*REQUIRED WORK:* From the records below, set down exactly the lines starting with the line that contains "Open help with" and going on through the line that contains "Given: Select the 'Watching". Nothing else is wanted.

>>>

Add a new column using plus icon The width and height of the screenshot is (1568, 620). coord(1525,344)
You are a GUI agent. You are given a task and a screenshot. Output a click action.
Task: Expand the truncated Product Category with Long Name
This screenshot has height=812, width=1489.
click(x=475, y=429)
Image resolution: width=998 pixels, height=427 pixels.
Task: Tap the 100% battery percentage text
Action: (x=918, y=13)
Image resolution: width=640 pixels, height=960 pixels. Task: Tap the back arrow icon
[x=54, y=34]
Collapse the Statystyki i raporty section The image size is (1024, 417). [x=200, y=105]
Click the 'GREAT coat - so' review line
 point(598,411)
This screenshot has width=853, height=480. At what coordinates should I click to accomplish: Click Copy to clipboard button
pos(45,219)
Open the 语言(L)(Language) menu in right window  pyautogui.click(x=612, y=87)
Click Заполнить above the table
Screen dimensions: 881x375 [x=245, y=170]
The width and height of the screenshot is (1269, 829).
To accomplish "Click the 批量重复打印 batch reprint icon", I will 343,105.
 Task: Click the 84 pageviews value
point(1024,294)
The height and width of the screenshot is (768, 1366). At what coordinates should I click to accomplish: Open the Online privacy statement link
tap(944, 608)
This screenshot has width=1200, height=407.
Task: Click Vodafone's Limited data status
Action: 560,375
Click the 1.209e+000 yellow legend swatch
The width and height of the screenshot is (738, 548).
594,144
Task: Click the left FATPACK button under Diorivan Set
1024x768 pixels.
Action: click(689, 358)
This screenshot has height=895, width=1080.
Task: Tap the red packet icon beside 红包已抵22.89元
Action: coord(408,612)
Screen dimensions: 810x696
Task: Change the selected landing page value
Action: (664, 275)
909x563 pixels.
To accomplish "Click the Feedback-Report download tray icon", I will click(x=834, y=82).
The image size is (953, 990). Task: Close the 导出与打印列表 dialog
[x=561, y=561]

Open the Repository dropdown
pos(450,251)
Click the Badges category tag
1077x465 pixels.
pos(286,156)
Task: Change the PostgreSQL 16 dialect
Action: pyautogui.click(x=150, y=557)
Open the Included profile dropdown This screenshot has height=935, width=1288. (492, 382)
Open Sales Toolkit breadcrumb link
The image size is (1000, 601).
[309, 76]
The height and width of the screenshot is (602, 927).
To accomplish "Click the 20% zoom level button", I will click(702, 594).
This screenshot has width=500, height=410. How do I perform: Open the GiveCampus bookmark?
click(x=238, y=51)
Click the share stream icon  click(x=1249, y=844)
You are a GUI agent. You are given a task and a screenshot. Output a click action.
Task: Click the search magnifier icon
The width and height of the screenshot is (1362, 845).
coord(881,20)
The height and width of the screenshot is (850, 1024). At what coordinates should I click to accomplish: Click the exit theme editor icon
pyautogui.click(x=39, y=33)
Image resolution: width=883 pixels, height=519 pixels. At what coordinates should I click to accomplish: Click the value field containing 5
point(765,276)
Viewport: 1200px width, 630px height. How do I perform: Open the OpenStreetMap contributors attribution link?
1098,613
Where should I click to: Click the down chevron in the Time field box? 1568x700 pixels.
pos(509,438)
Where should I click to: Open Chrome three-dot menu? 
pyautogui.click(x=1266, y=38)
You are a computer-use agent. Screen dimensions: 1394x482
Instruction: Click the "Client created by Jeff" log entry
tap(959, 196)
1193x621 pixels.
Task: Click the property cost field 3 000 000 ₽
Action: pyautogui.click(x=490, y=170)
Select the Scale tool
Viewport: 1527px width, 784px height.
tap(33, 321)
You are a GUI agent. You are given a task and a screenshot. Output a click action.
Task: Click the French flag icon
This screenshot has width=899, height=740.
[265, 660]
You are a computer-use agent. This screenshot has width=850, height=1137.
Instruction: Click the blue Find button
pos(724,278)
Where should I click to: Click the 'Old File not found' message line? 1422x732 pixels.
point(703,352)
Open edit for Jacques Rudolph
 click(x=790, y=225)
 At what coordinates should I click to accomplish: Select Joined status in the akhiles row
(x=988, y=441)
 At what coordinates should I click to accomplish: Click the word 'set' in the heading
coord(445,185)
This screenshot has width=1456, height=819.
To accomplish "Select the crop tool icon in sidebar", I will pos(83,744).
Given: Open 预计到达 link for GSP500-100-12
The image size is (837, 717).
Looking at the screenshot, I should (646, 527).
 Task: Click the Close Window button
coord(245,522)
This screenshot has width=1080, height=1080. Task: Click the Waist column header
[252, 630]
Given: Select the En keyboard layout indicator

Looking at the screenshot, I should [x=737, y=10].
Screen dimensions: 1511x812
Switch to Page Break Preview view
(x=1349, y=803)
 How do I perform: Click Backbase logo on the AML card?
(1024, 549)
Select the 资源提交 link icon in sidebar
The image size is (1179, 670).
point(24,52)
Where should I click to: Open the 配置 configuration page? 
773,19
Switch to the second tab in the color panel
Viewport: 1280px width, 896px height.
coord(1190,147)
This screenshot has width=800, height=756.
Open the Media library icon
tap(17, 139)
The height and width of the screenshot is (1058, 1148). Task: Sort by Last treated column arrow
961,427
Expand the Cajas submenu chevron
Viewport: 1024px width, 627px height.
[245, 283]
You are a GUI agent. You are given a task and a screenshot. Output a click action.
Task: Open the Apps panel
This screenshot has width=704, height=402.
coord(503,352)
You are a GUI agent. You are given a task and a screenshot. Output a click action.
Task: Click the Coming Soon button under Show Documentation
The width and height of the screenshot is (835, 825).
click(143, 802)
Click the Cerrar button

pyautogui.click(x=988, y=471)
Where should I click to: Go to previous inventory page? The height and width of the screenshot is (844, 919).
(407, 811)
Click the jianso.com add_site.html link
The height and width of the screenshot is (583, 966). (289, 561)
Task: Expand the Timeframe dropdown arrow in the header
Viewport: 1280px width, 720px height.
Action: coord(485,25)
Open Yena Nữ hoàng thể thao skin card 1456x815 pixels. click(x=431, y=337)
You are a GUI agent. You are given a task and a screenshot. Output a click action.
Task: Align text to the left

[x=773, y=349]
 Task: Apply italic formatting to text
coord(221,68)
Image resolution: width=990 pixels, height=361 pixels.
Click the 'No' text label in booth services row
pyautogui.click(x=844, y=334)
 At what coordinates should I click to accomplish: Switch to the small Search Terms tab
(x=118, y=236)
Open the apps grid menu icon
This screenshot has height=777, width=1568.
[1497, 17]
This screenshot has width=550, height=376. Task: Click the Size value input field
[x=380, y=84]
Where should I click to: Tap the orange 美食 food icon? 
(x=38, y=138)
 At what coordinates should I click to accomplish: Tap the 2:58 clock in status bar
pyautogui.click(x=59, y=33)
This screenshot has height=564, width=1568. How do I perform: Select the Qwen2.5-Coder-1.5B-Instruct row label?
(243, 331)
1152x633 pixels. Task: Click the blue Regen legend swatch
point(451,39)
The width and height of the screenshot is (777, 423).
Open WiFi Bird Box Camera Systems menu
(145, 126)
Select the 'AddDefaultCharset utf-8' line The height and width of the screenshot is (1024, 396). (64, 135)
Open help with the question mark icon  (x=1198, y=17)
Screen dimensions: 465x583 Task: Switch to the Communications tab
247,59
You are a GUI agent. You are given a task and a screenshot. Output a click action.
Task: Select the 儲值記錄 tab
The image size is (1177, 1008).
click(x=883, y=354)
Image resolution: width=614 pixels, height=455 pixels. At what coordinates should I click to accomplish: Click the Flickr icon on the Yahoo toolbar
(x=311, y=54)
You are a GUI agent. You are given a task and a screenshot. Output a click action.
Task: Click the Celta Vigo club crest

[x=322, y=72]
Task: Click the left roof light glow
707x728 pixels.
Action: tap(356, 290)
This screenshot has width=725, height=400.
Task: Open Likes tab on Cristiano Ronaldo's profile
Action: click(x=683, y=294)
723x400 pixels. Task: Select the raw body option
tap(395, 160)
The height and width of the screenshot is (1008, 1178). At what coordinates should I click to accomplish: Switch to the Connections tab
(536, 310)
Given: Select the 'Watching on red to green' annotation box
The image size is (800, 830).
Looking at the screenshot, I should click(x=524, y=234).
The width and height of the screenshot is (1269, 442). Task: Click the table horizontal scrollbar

<<<

*EXERCISE RESULT:*
Open help with the question mark icon  (x=1198, y=17)
Screen dimensions: 465x583 Task: Switch to the Communications tab
247,59
You are a GUI agent. You are given a task and a screenshot. Output a click action.
Task: Select the 儲值記錄 tab
The image size is (1177, 1008).
click(x=883, y=354)
Image resolution: width=614 pixels, height=455 pixels. At what coordinates should I click to accomplish: Click the Flickr icon on the Yahoo toolbar
(x=311, y=54)
You are a GUI agent. You are given a task and a screenshot. Output a click action.
Task: Click the Celta Vigo club crest

[x=322, y=72]
Task: Click the left roof light glow
707x728 pixels.
Action: tap(356, 290)
This screenshot has width=725, height=400.
Task: Open Likes tab on Cristiano Ronaldo's profile
Action: click(x=683, y=294)
723x400 pixels. Task: Select the raw body option
tap(395, 160)
The height and width of the screenshot is (1008, 1178). At what coordinates should I click to accomplish: Switch to the Connections tab
(536, 310)
Given: Select the 'Watching on red to green' annotation box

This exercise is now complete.